The Mingo County Health Department has only completed the first quarter of the 2019-20 fiscal year, however, preliminary reports show that the facility is on track to break records for its clinical services this year.

Immunizations are one of most widely known services offered by the MCHD. The number of those shots administered by the agency has varied for each of the previous five years, according to data provided by Keith Blankenship, administrator. The department saw its highest numbers last year with 657 shots being given. The 2015 fiscal year showed the second highest numbers with 554 shots and that was followed with 460 shots during FY 2016. During the intervening years, 2017 and 2018 both came in with much lower numbers which averaged 300 shots each.

“This year we are on track to break 1,000 shots,” Blankenship said. “In the first quarter we have given out 302 shots which is just under half of what we did all last year.”

He sees that number rising significantly over the next couple of months as flu shot season gets into full swing. In addition to providing a variety of immunizations in the health department, Blankenship and his staff are conducting flu shot clinics at various senior citizen centers and other locations. In fact, two such clinics were held this week.

“The school district is getting stricter with vaccination policies,” Blankenship said. “Our goal is to get every child in Mingo County immunized.”

Blankenship said he does not know the exact reason why the numbers are as strong as they are this year.

“I think it is a combination of factors,” he said. “We are making ourselves more accessible and we are trying to educate the public about us and the services we offer.”

Blankenship is fairly new to his position. His background is in private business and he is trying to apply the private sector model to the health department as much as possible. He and his staff have been working very hard to redefine the role of the health department to the local community. He is trying to make the health department more attuned to the ramification of customer service.

“In my world customer service was everything. For us at the health department ‘change’ is the key word. We are trying to expand our services and to be relevant to the community,” Blankenship said. “We are working better with the schools. We are working better with CAP. One of the things we have done is to stop providing immunizations on set days. We now offer immunizations and other services every day of the week.

“There are services we do have set days because of the availability of providers,” he continued. “No one coming into the clinic is now just told to come back on another day. If there is a service we have a specific day that is explained to the patient, but we don’t stop there. We talk to them, and give them advice and resources. Before they leave they will have an appointment set up for the service they need.”

MCHD Lead Nurse April Hall, RN, agreed with him.

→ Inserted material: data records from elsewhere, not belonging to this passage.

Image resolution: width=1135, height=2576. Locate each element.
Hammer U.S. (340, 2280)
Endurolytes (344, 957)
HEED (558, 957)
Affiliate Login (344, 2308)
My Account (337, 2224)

“We had a girl who attends college come in recently and wanted family planning services,” Hall said. “Those are offered on a specific day. There was no way she could attend one of our clinics because of her schedule. I called several different health departments and found one that offered services when she was available. She left happy because we took a few extra minutes to help her.”

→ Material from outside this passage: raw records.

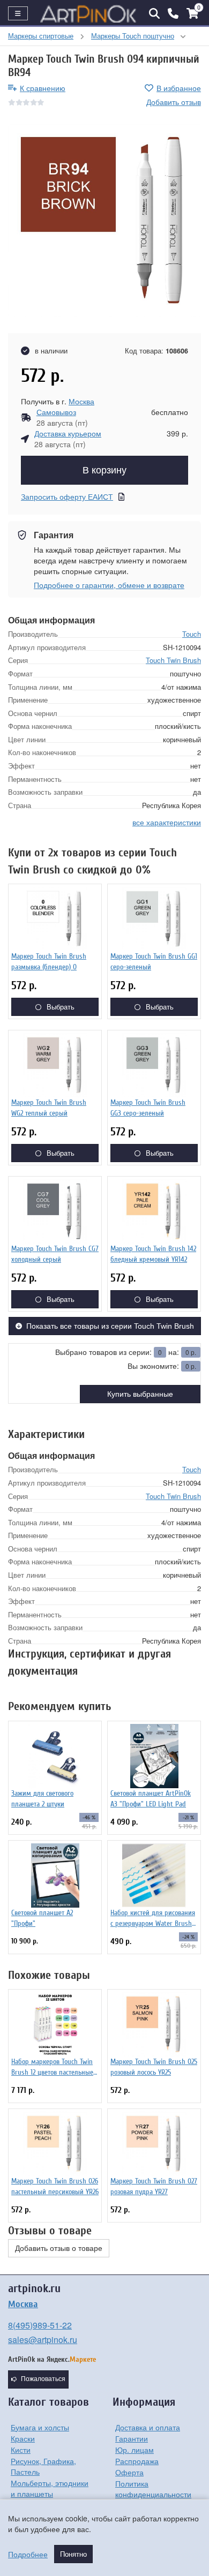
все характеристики (166, 822)
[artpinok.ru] (88, 13)
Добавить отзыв (173, 101)
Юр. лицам (134, 2449)
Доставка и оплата (147, 2427)
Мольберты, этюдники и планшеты (49, 2488)
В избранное (178, 87)
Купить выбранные (140, 1394)
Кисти (21, 2449)
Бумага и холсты (40, 2427)
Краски (23, 2438)
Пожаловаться (43, 2379)
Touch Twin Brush (173, 660)
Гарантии (131, 2438)
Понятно (73, 2554)
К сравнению (42, 87)
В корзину (104, 470)
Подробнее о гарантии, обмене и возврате (109, 584)
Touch (191, 634)
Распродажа (137, 2461)
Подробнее (28, 2554)
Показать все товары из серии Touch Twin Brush (110, 1326)
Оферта (129, 2472)
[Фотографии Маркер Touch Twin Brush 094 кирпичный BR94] (104, 220)
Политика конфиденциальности (153, 2488)
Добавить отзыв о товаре (58, 2248)
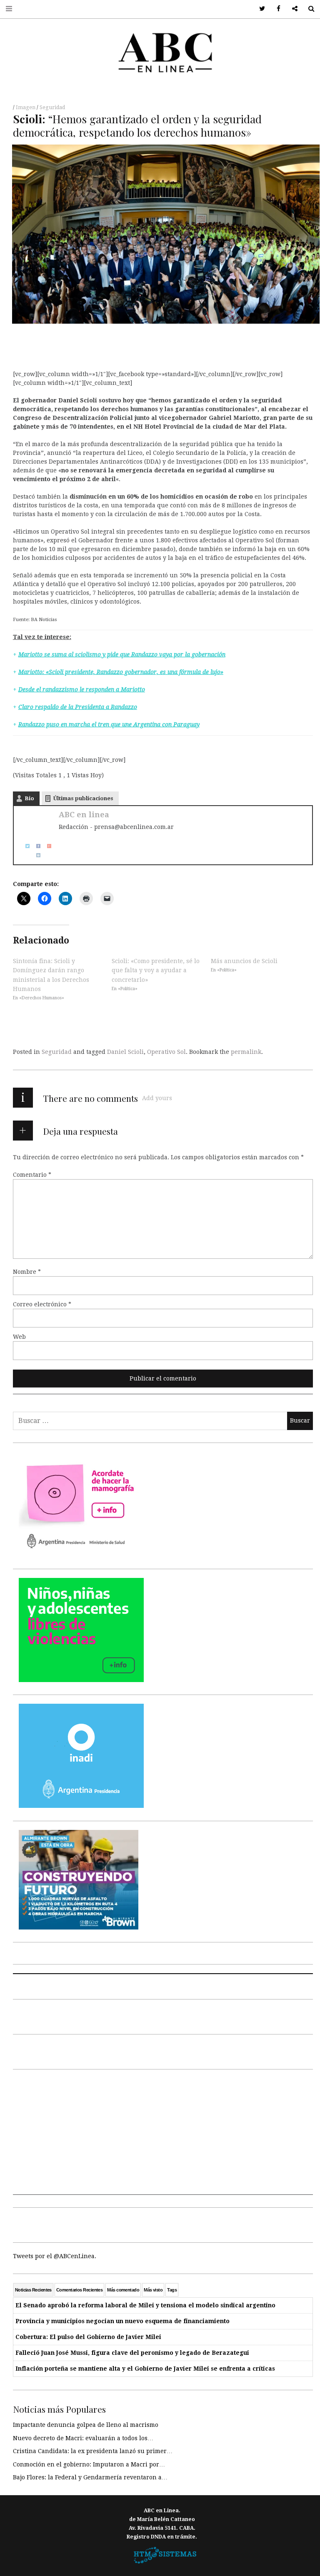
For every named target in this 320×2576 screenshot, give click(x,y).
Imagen (26, 107)
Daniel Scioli (125, 1051)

In addition to accessibility and customer service, the health department is attempting to offer its services across its various clinics, Blankenship and Hall said.

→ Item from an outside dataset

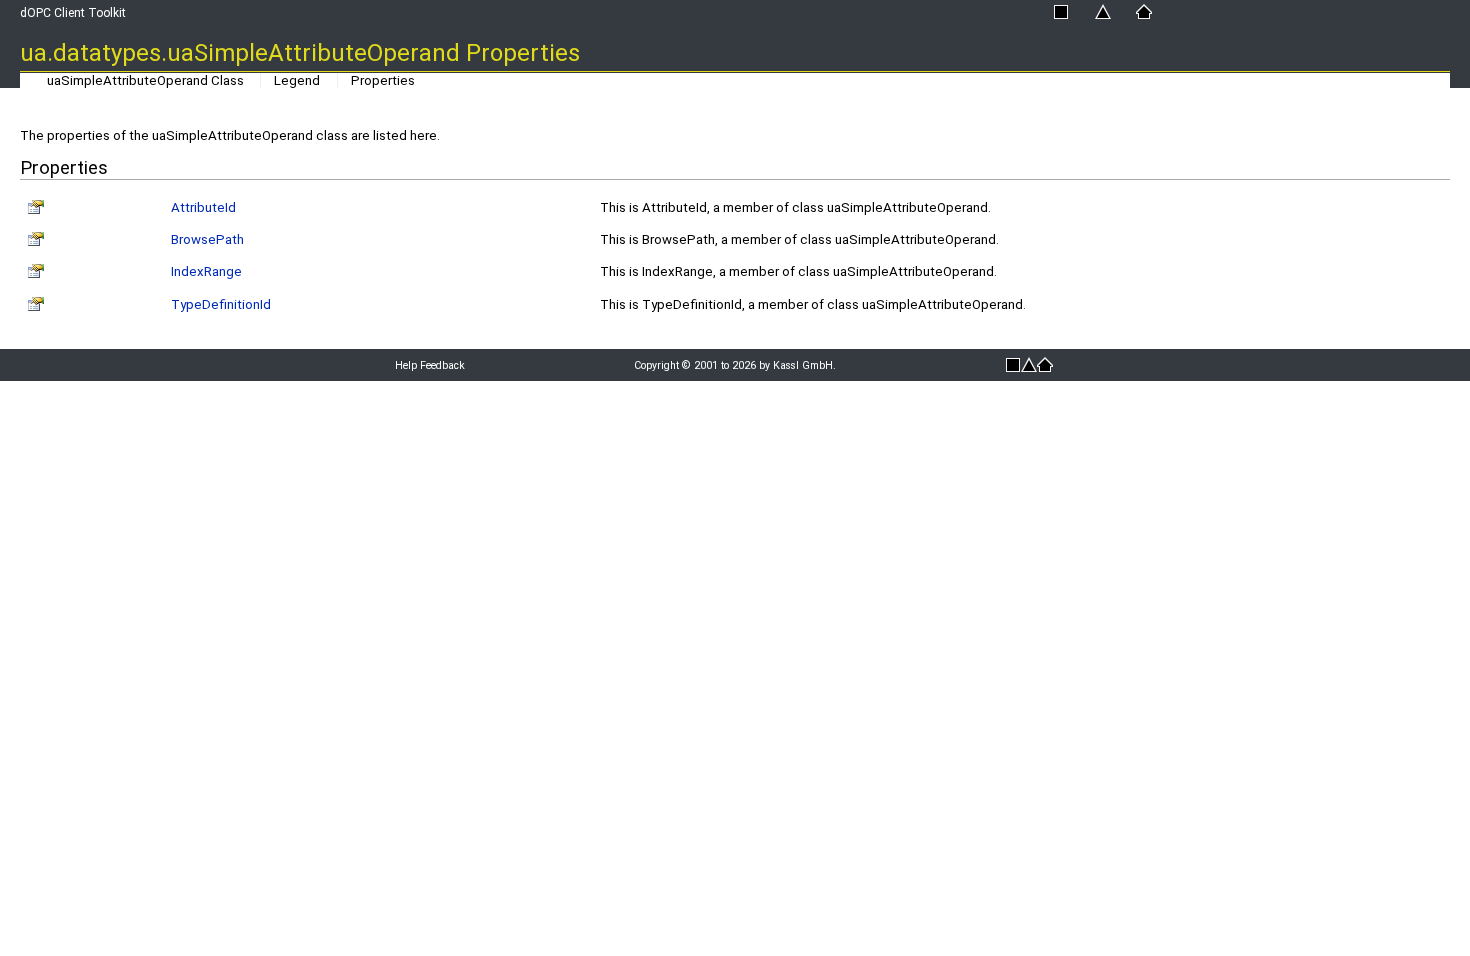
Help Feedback (430, 365)
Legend (297, 80)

“When we have a STD clinic, we try to set up vaccinations for those participating and encourage them to take part in family planning sessions,” Blankenship said. “Many of our services are interrelated to each other. For example, if someone in our family planning clinic wants to become pregnant, it is important for them to have all their vaccinations up to date before that happens.”

Also, while the health department has always offered services for those who are non-insured or underinsured, Blankenship said the agency is now offering services to people with insurance and billing the insurance company.

“Underinsured is somewhat of a vague term with no specific definition,” Blankenship said. “Basically, what it means is that someone may have insurance but copays are too high for them.”

“The way we see it, is that if you cannot pay your copay on the day you try to get service then you are underinsured,” Hall said. “If you are in doubt, come to us. Let us see what we can do.”

The health department offers breast and cervical cancer screenings, TB skin tests and physicals for school, sports and work, Blankenship said. Also in addition to routine childhood immunizations and flu shots, the health department offer vaccinations for shingles, pneumonia, adult Hepatitis A and B, HPV (human papillomavirus) and meningitis.

“We want to foster and develop better relationships with our local businesses. There are many services we can offer that are more cost effective than other programs,” Blankenship said. “We’ll cater to everybody — child and adult, uninsured, underinsured, insured, business — we just want everyone to know the health department is your best friend.”